Povera Giulia Cecchettin. Uccisa barbaramente e già presa in prestito da chi - senza autorizzazione - vorrebbe fare propaganda politica sfruttando la sua triste vicenda. Povera davvero: utilizzata come un pretesto per dare forza a certi vecchi slogan di parte. Il nome della giovane di Saonara verrà strillato a gran voce domani, 21 novembre, in quella che centri sociali e collettivi rossi hanno già definito una "giornata di rabbia nelle scuole e nelle università". In quei luoghi andranno infatti in scena le ennesime manifestazioni a sfondo ideologico, come si evince dai toni di chi ha organizzato la protesta.
In un comunicato del collettivo Cambiare rotta, tra i promotori dell'iniziativa, viene citato il caso di Giulia per sostenere che "questa società marcia, fatta di individualismo, competizione e sopraffazione, si rafforza nella volontà di possesso e nel dominio patriarcale". Poi però cade la maschera: iniziano le recriminazioni politiche, gli attacchi al governo e alle istituzioni. "Vogliamo farci sentire anche contro le strumentalizzazioni da parte del governo Meloni e della classe politica di questo Paese", si legge in un post diffuso dai centri sociali. E con disappunto vengono citati il ministro Bernini, che aveva annunciato l'assegnazione della laurea ad honorem alla studentessa uccisa, il ministro Validara e il vicepremier Tajani. Il cordoglio di questi ultimi non è piaciuto infatti agli antagonisti, forse convinti di poter decidere come si debba reagire al femminicidio più recente.
Nella convocazione della protesta in scuole e università viene inoltre sferrato un aperto attacco ai componenti dell'esecutivo: "Ministri di un governo, e di un intero Sistema, che pensa di pulirsi le mani sporche di sangue con azioni simboliche. Ministri di un Governo, e di un sistema formativo che è orientato solo al profitto e non all'accrescimento culturale e al benessere della società e, per questo, strumento utile della riproduzione della violenza sistemica". Affermazioni deliranti, nel vero senso della parola. Perché escono cioè dal solco degli accadimenti e si spingono in sommarie valutazioni del tutto soggettive, tendenziose, di natura politica.

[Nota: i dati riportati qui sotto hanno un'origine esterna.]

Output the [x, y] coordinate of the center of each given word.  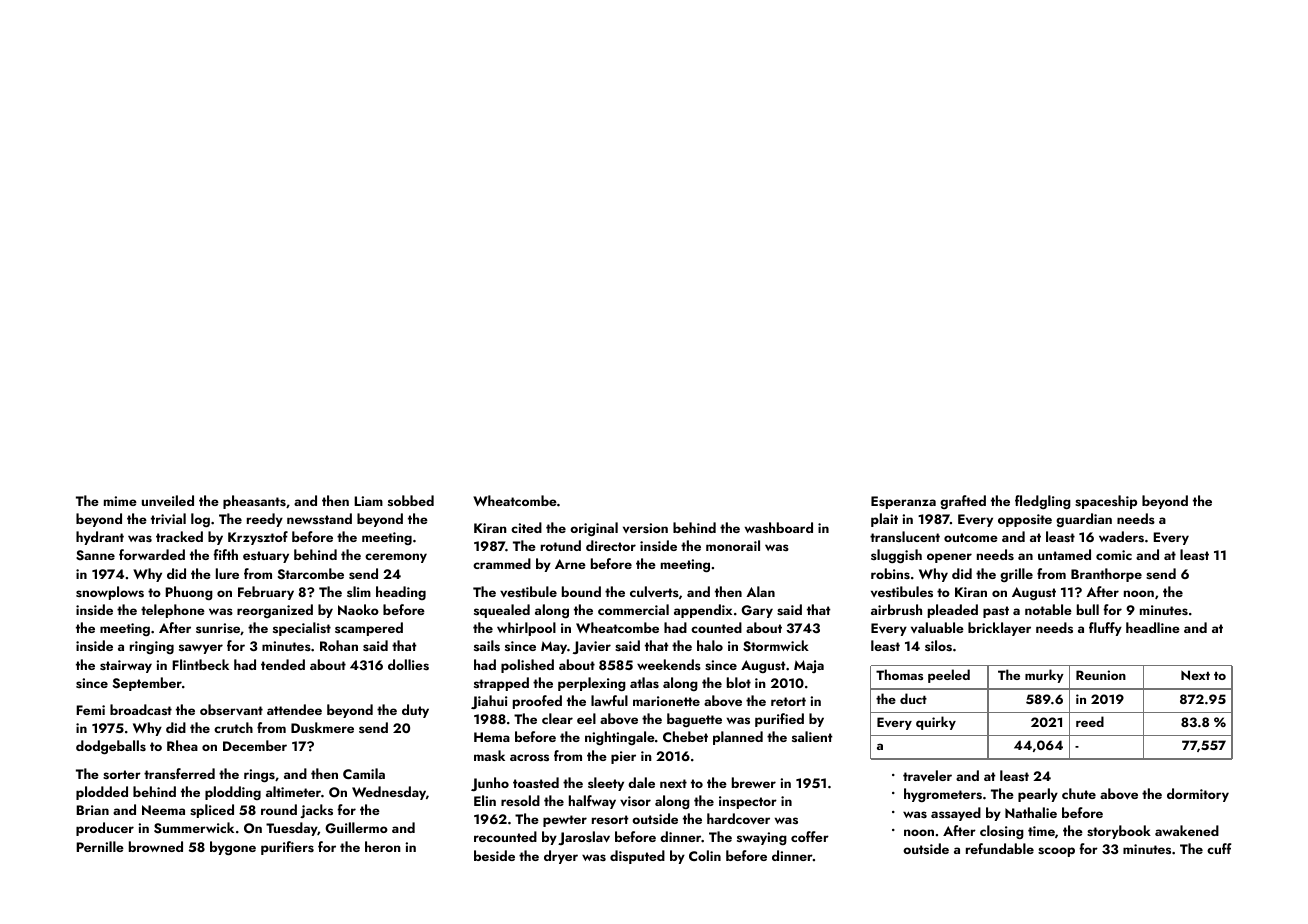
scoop [1056, 852]
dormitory [1198, 795]
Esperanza [903, 502]
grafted [963, 502]
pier [623, 757]
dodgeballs [111, 747]
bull [1088, 609]
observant [231, 710]
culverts [654, 592]
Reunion [1101, 675]
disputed [637, 857]
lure [227, 573]
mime [120, 501]
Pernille [100, 846]
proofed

"Non ci rappresentano i ministri Valditara e Bernini, che pensano bene di strumentalizzare l'uccisione di Giulia, dopo che il loro governo, con il taglio al reddito di cittadinanza, la chiusura di tantissimi centri anti violenza, l'attacco al diritto all'aborto e tutte le politiche antipopolari, toglie ad ognuna di noi la possibilità di autodeterminazione e di uscita da situazioni di violenza", prosegue l'azzardato comunicato presente sui profili social di Cambiare rotta. Ma il paradosso è che a parlare di strumentalizzazione sono attivisti che stanno usando il tragico omicidio di Giulia per avvalorare le loro tesi e presentarle come verità assolute.
Dietro, poi, c'è il solito pensiero oltranzista. C'è il calderone nel quale i ragazzi dei collettivi ci mettono di tutto, facendo confusione. "Non ci rappresentano le donne patriarche come Meloni, Von Der Leyen, Schlein e la stessa ministra Bernini, donne al potere che nulla hanno di diverso rispetto ai loro predecessori maschi, compresa la volontà guerrafondaia contro (anche) tantissime donne nei paesi nemici dell'Occidente", recita infine il comunicato di mobilitazione.
Questi stessi slogan verranno ripetuti domani nelle scuole e nelle università; poi il 25 novembre riecheggeranno in una manifestazione convocata a Roma. Intanto, mentre i centri sociali sbraitano e accampano accuse, il governo fa: come annunciato dal premier Meloni è infatti in arrivo un ddl per le donne in pericolo.